Local administration of high-dose r-TNF alpha with IFN gamma in the limbs of melanoma patients has proved to be a very promising treatment. To understand the role played by the effect of TNF on melanoma cells in tumor destruction, we have investigated the expression of TNF-receptors in melanoma cells using monoclonal antibodies specific for the type-A (75-kDa) and the type-B (55-kDa) TNF receptors. Flow cytometric analysis of cultured melanoma cells indicated the presence of both types of receptor. Quantificative differences in the relative levels of receptors were observed for different cells lines, although the type-B receptor was generally more strongly expressed.
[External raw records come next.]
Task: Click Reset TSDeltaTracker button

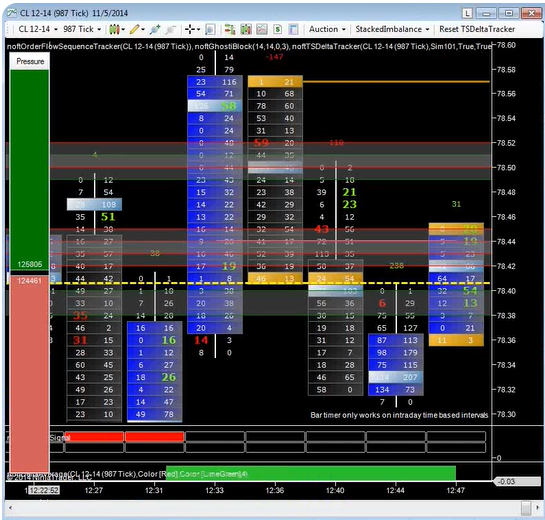Action: click(x=477, y=29)
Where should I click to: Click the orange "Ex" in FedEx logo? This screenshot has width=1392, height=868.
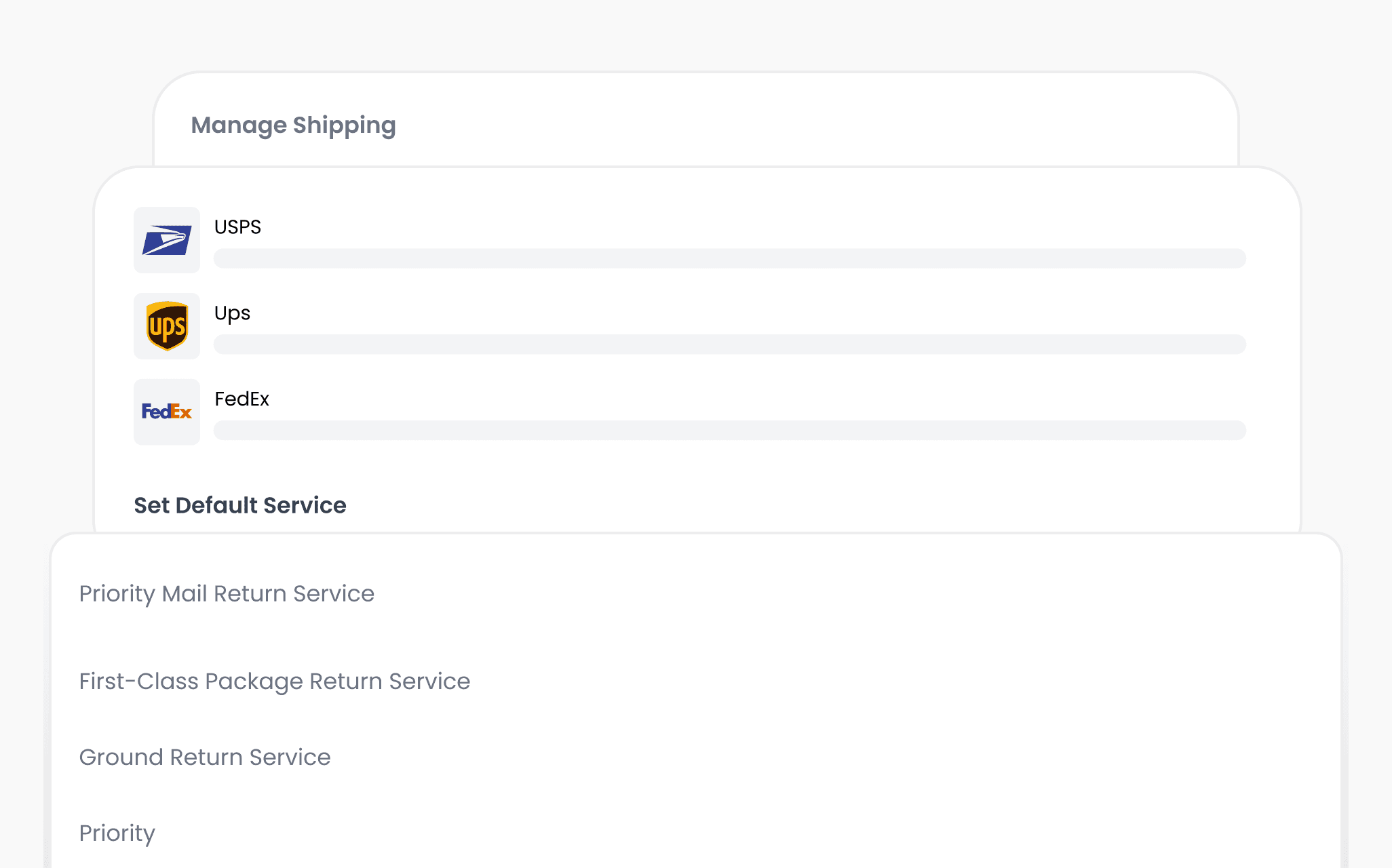[181, 412]
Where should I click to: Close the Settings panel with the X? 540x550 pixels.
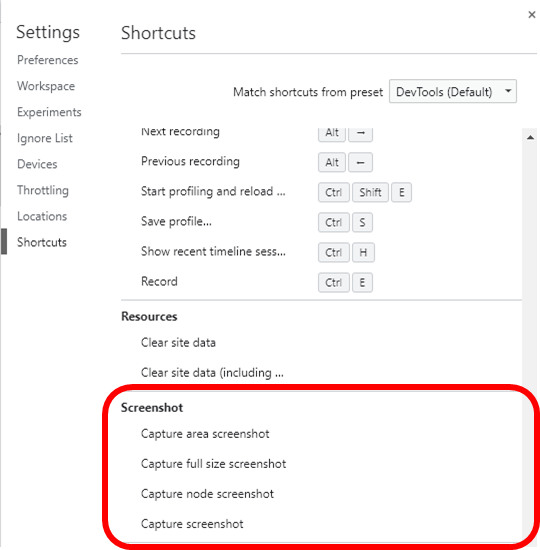[x=532, y=15]
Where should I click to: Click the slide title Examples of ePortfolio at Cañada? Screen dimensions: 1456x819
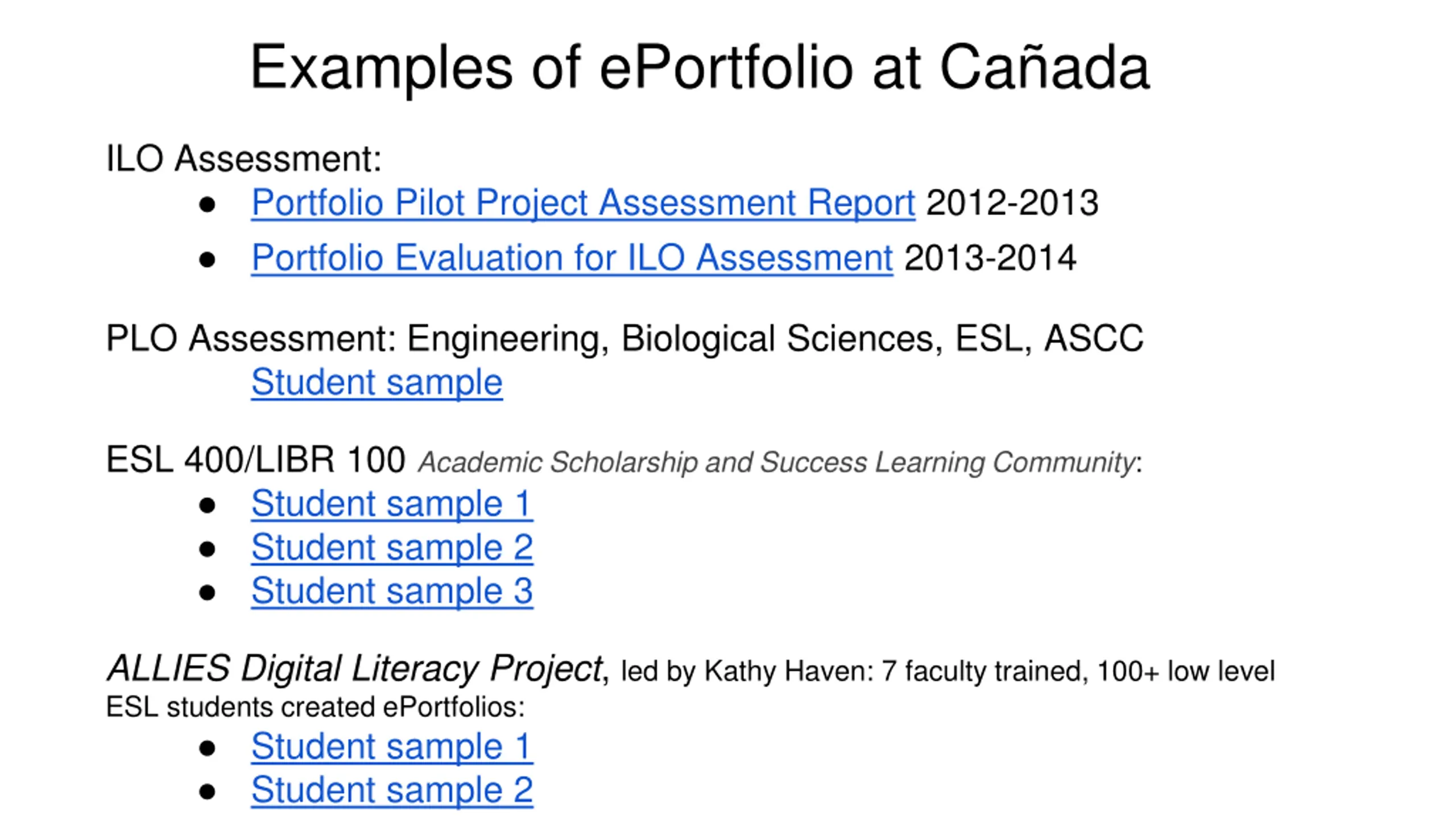coord(700,67)
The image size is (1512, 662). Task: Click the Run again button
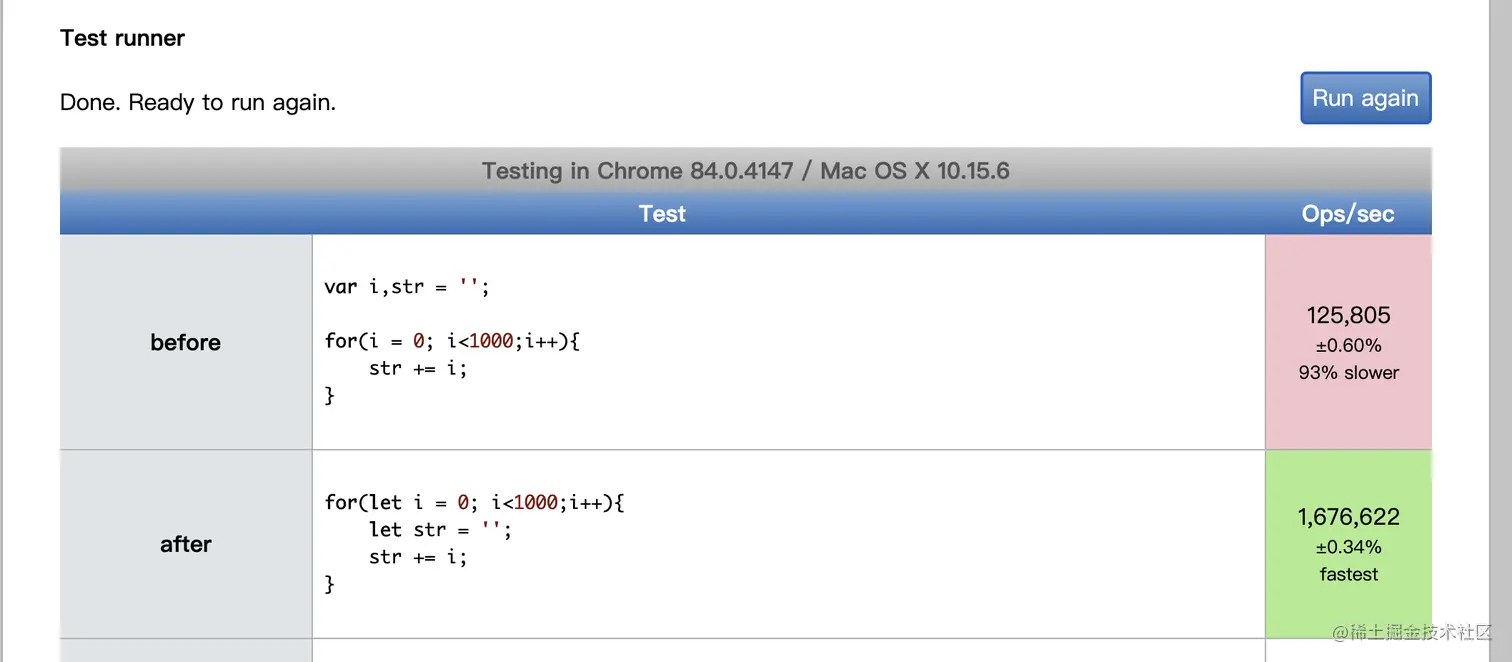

Similar results were obtained by immunohistochemistry on cryosections from tumor samples. Positive staining of variable intensity was observed for the type-B TNF-receptor in a high percentage of tumor cells. The type-A TNF-receptor was also detected, but with a weaker staining. The total TNF-binding activity of cultured melanoma cells, as measured by binding of 125I-labeled TNF alpha, was up-regulated between 2- and 4-fold by incubation of cells with activators of protein kinase A or IFN gamma. Treatment of cultured melanoma cells with dbc-AMP resulted in a selective induction of type-A TNF-receptors, without affecting the type-B receptor level. In contrast, IFN gamma was able to induce either type of receptor in a cell-line-dependent fashion. Addition of TNF alpha to melanoma cells induced the activation of the nuclear transcription factor kappa B, as measured in an electrophoretic mobility shift assay, thus indicating the biological significance of the TNF-receptors on these cells.